The first time I heard the term PTSD I had no idea it would completely transform my life. I had no idea it would introduce me to a community of strong, kind, wonderful people who were looking their monsters in the eye and going to battle every single day. It showed me the beauty that comes from raw, unfiltered vulnerability and reliance on one another. It forced me to put aside my pride and my ego to find myself again. It allowed me to become kinder, gentler, and stronger than I ever realized was possible. I’ve learned to attune to others faster and empathize with their pain in a way that most people can’t, because when I say I’ve felt the kind of pain you’re feeling… I really mean it. I’ve learned that I can build myself up from nothing, because I’ve done it. Finally, I’ve learned that nothing is impossible with the help of God. 

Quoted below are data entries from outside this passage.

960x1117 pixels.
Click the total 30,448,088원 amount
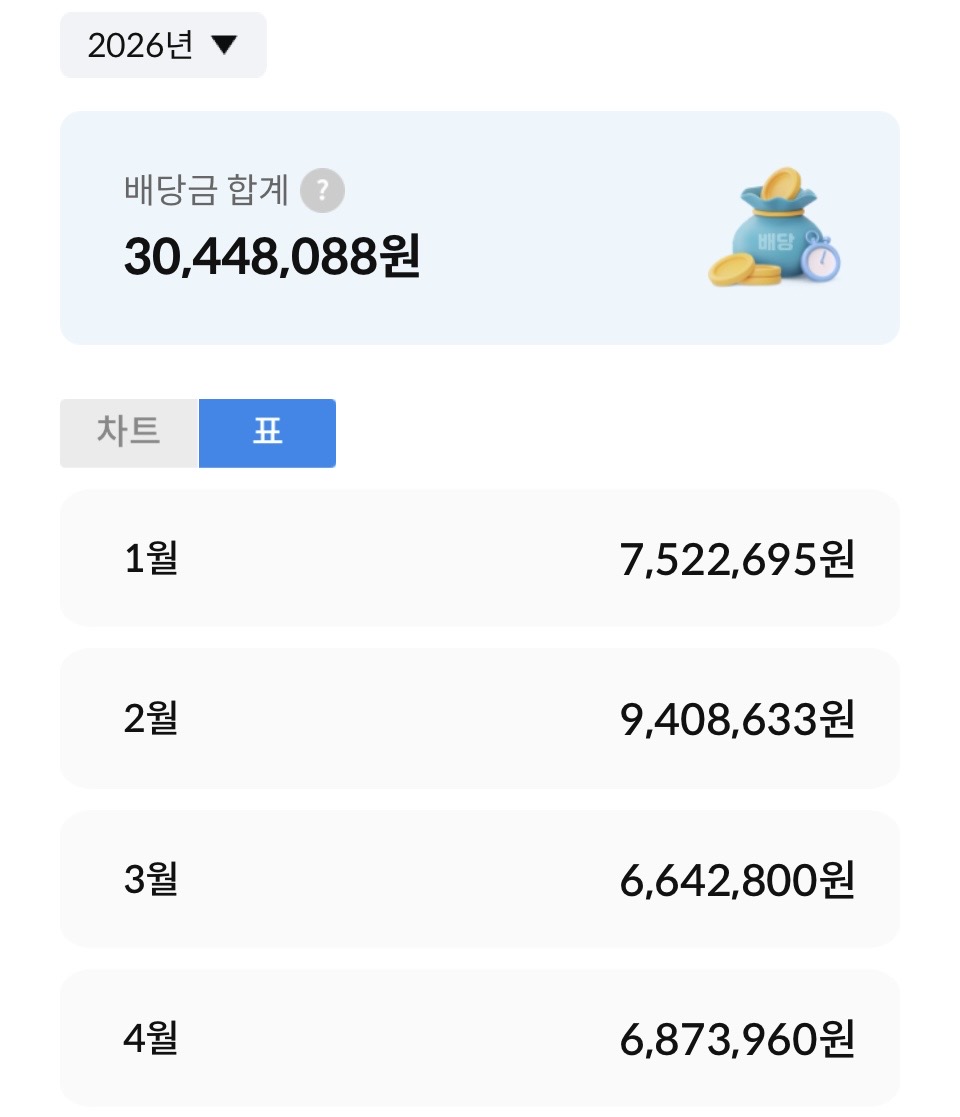(272, 256)
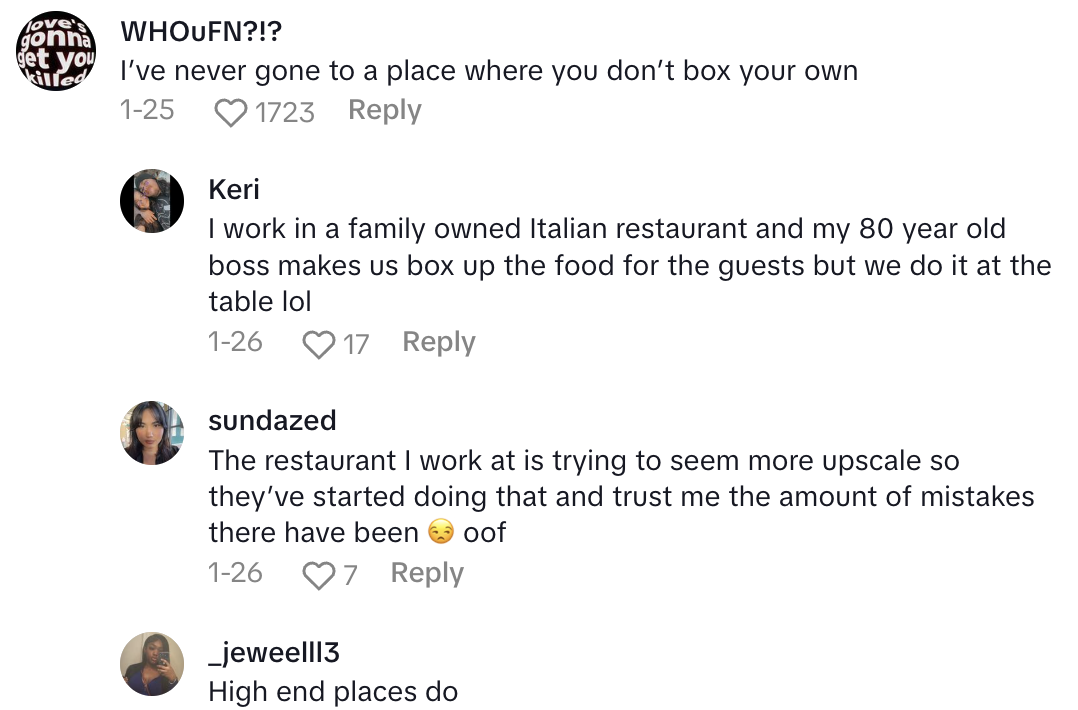Like WHOuFN?!?'s comment with the heart icon
Image resolution: width=1078 pixels, height=710 pixels.
[231, 111]
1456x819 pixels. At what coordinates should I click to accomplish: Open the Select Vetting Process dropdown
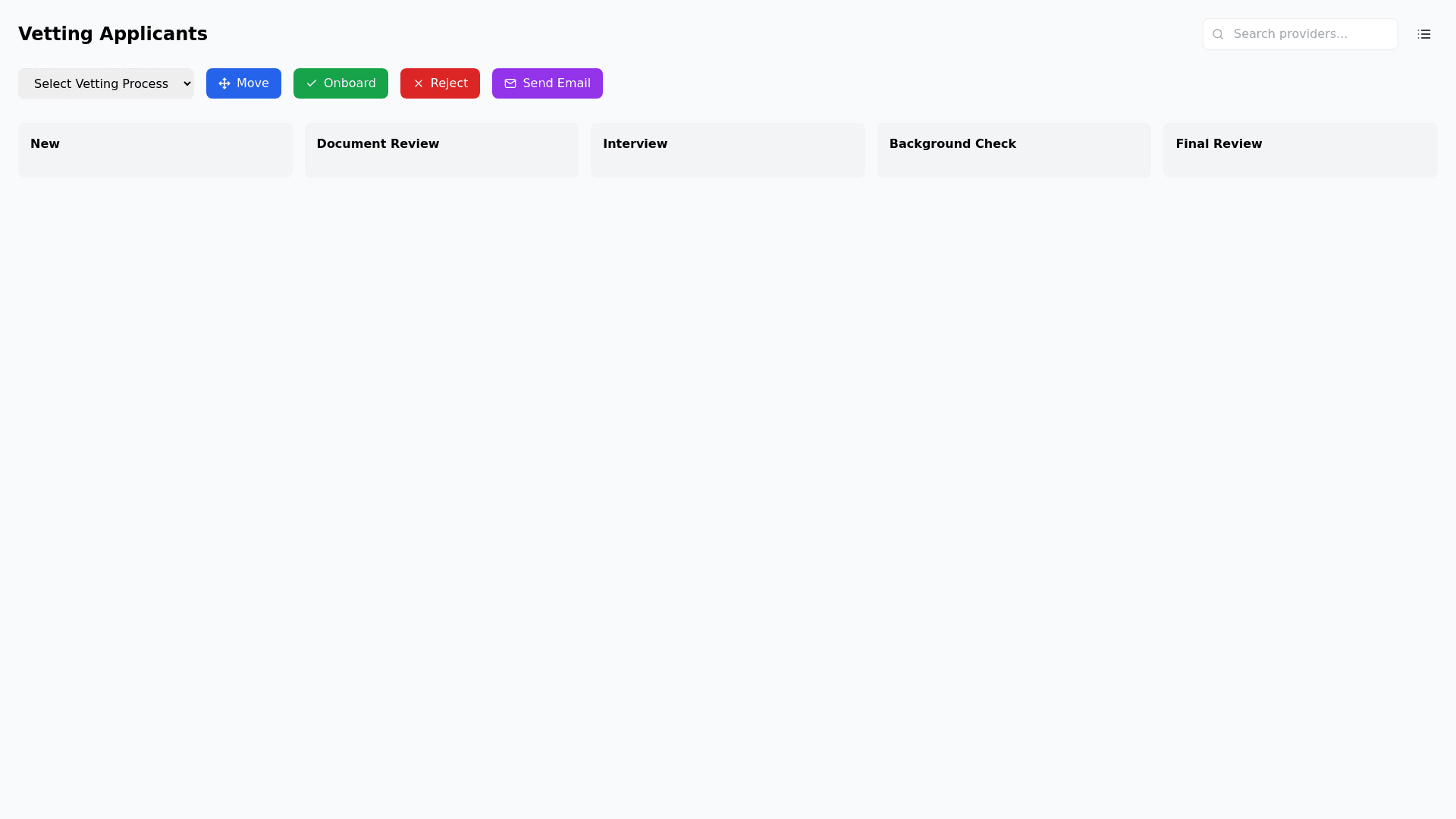(101, 83)
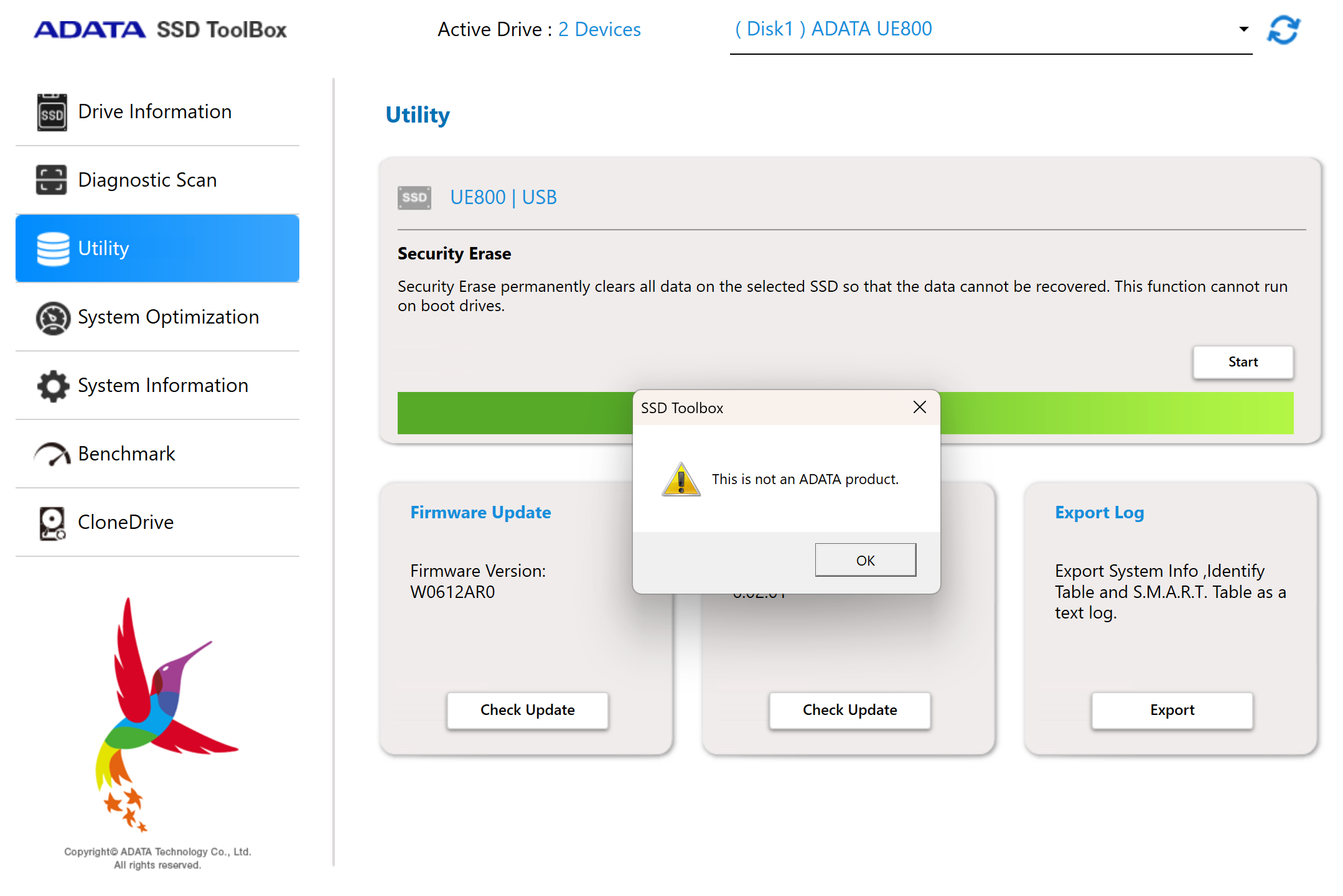Click the gray SSD icon beside UE800

[x=414, y=198]
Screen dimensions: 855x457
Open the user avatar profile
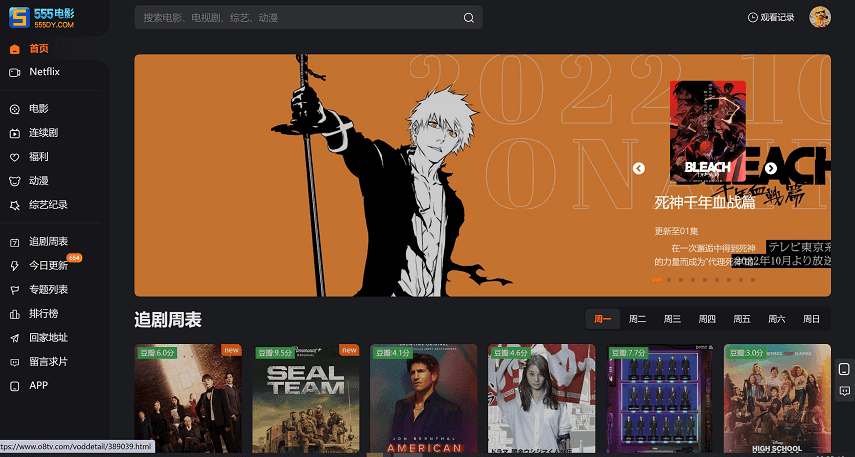click(x=819, y=17)
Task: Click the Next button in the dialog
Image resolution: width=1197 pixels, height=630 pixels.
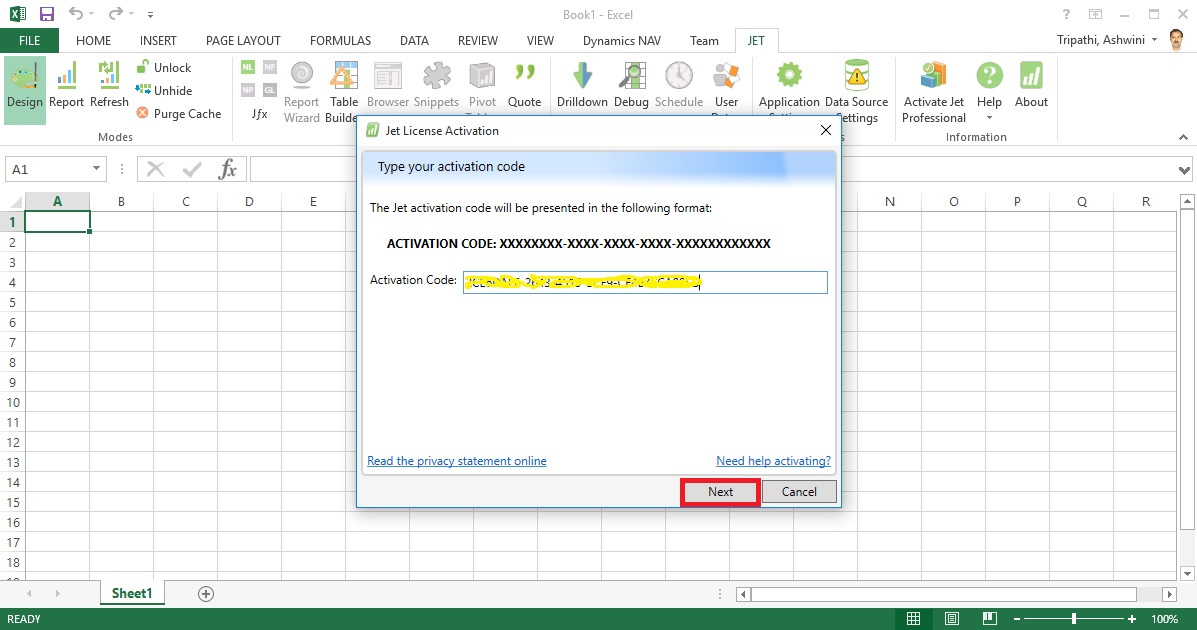Action: point(720,492)
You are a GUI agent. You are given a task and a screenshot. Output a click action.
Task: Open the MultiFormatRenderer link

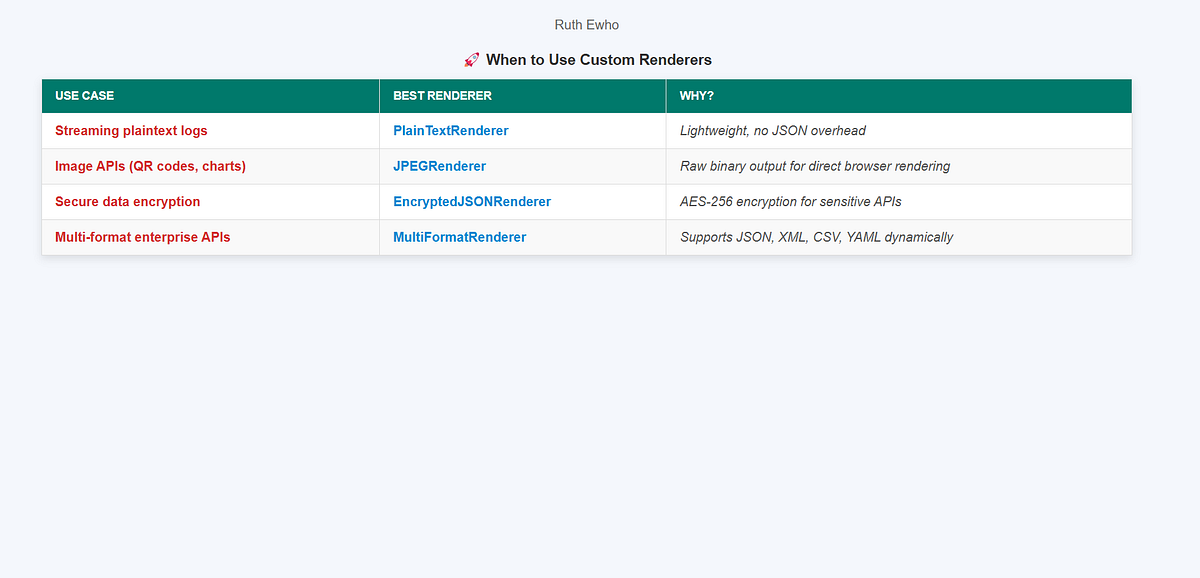click(459, 237)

So yes, PTSD are the four letters that changed my life forever. They make it hard to get out of bed some days. They remind me that I’ve been treated like garbage by people who didn’t even know me. They remind me that there’s part of my story most people will never know because those four little letters have the potential to wreck my career, my friendships and my relationships. But given the chance to take it all back, I think I’d stay right where I am. It’s hard and messy but it is beautiful and tomorrow I will get up and I will do battle with this four letter monster again.